明暦の大火までは、加賀藩上屋敷は龍ノ口付近に在りました。道三堀を挟んで南岸が細川藩邸、北岸が加賀前田藩邸であり、細川家と前田家は御近所です。当時本郷邸は、下屋敷の位置付けだったようです。
『徳川実紀(大猷院殿御実紀)』や、その元ネタの『東武実録』の寛永六年四月の記事には、「廿六日加賀中納言利常卿が“上野の別墅”に(将軍家光が)ならせ給ふ。」「廿九日 大御所(秀忠)。加賀黄門利常卿の別墅にならせ給ふ。水戸黄門頼房卿。藤堂和泉守高虎。立花飛騨守宗茂御相伴たり。」とあり、三日後に大御所秀忠と伴に訪問している徳川頼房、藤堂高虎、立花宗茂が、将軍家光にも付き従っていたかは、はっきりしません。駿河大納言忠長の名は見当たらず、どちらにも相伴していないのかも知れません。

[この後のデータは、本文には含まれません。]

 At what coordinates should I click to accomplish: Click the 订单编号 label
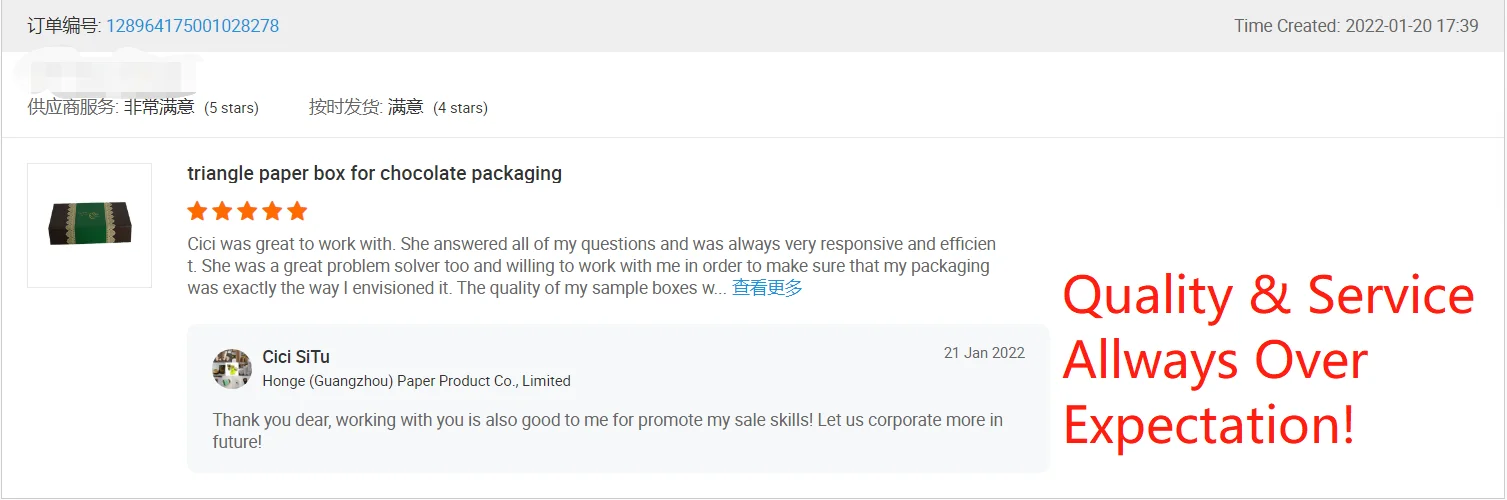63,26
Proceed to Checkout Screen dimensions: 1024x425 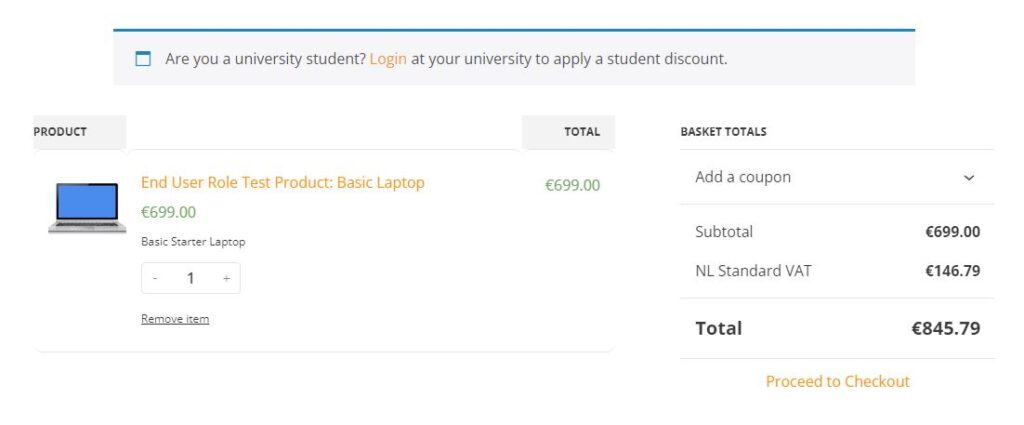(x=837, y=381)
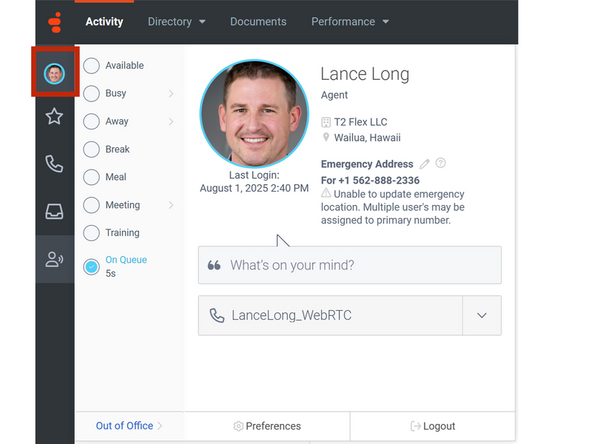Open the agent interactions icon in sidebar
The width and height of the screenshot is (592, 444).
point(54,259)
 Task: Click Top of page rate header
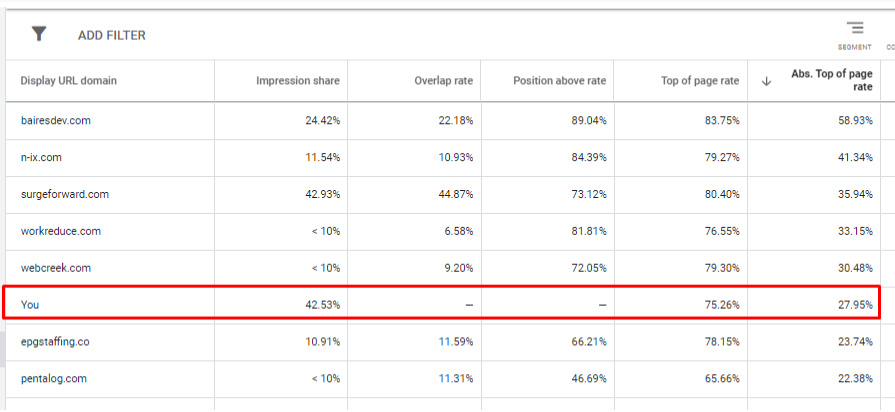pyautogui.click(x=700, y=81)
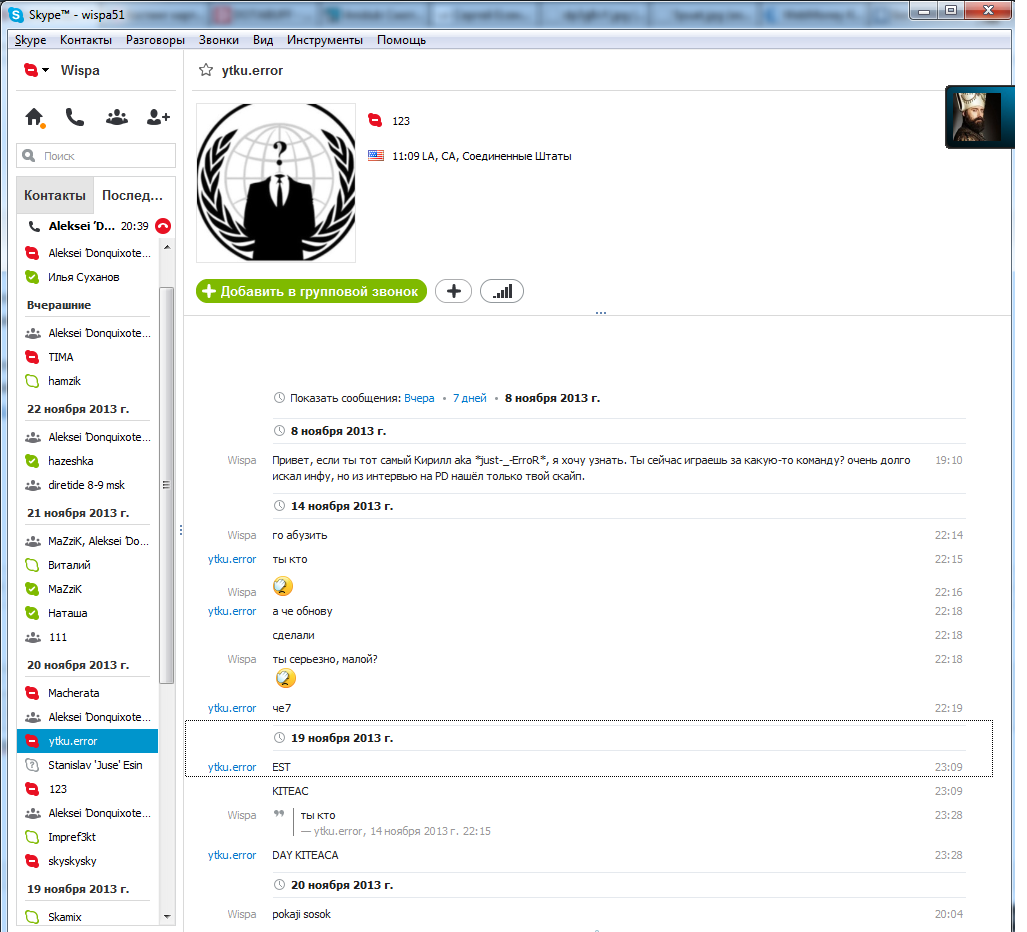Open the dial pad phone icon
Viewport: 1027px width, 932px height.
coord(75,118)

本郷の加賀藩邸辺りも上野と呼ばれていた事は、今回御実紀を調べて初めて知りましたが、考えてみれば上野の不忍池の方から「忍ぶ忍ばず(不忍)無縁坂」を登れば、もう東大病院が在るわけで、鴎外の『雁』の書割も、このごく狭い区域でした。ああ、そうだったのかー、と目から鱗の気分です。

末筆ながら、津々堂様の奥様の早期の回復を祈念いたしております。
津々堂様におかれましても、猛暑の中、体調を崩されぬよう、気を付けてお過ごしください。